# EXERCISE
If pictures appear in the lines below, skip them and copy exactly the lines from the one containing "You are a GUI" through the one containing "Given: Open the three-dot menu in step 1", and nothing else.

# MATERIALS PROVIDED
▼
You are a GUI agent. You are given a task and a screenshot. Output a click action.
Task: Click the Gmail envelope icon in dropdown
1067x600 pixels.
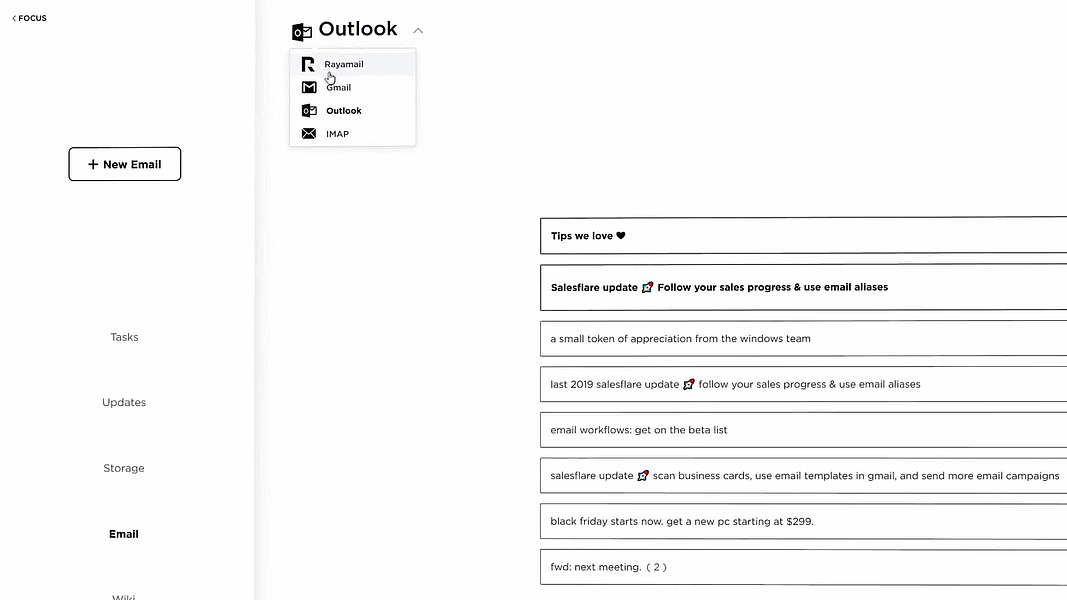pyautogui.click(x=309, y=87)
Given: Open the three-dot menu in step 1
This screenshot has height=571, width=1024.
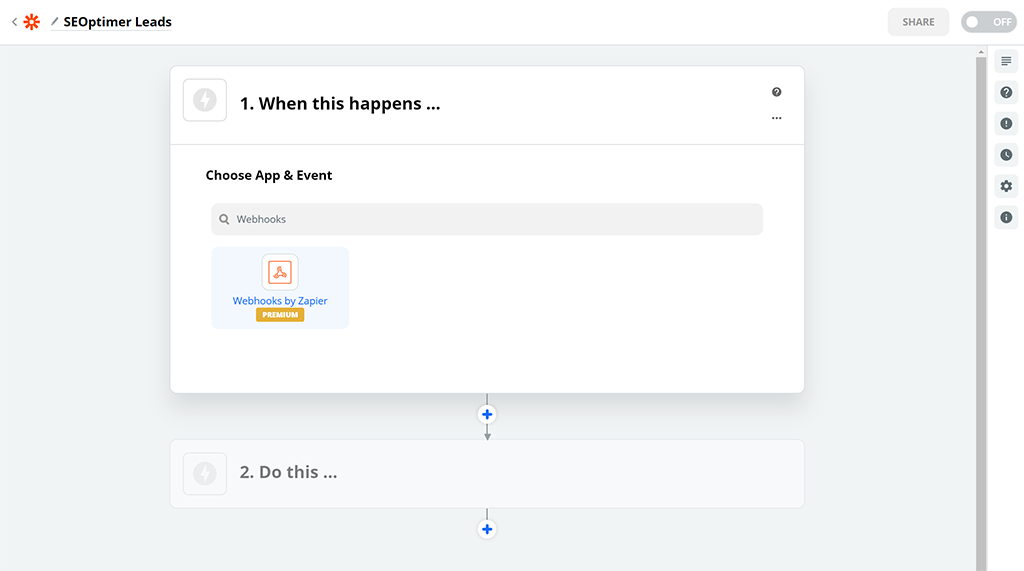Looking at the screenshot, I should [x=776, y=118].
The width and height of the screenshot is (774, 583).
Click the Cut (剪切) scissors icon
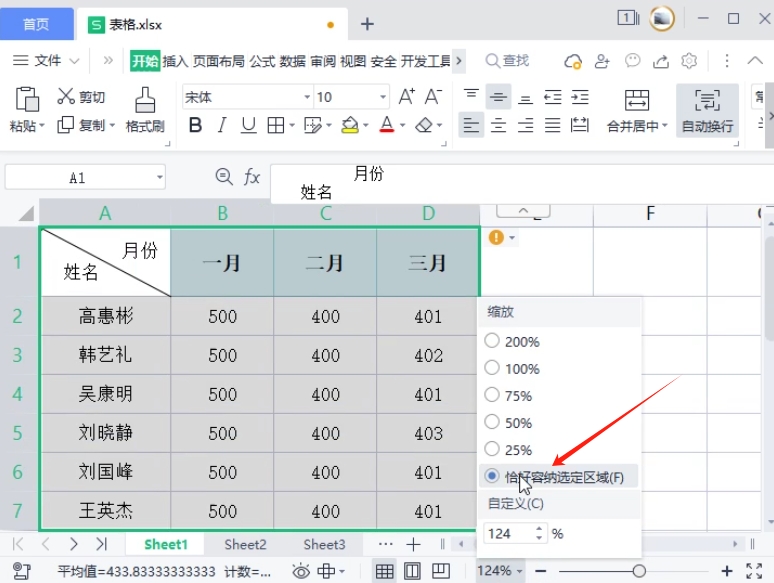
▲
▼
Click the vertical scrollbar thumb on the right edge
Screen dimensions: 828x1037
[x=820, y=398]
▲
# SOLUTION FOR THIS PROBLEM
You are a GUI agent. You are given a task and a screenshot. Output a click action.
Task: Click the Gmail envelope icon in dropdown
1067x600 pixels.
pyautogui.click(x=309, y=87)
Given: Open the three-dot menu in step 1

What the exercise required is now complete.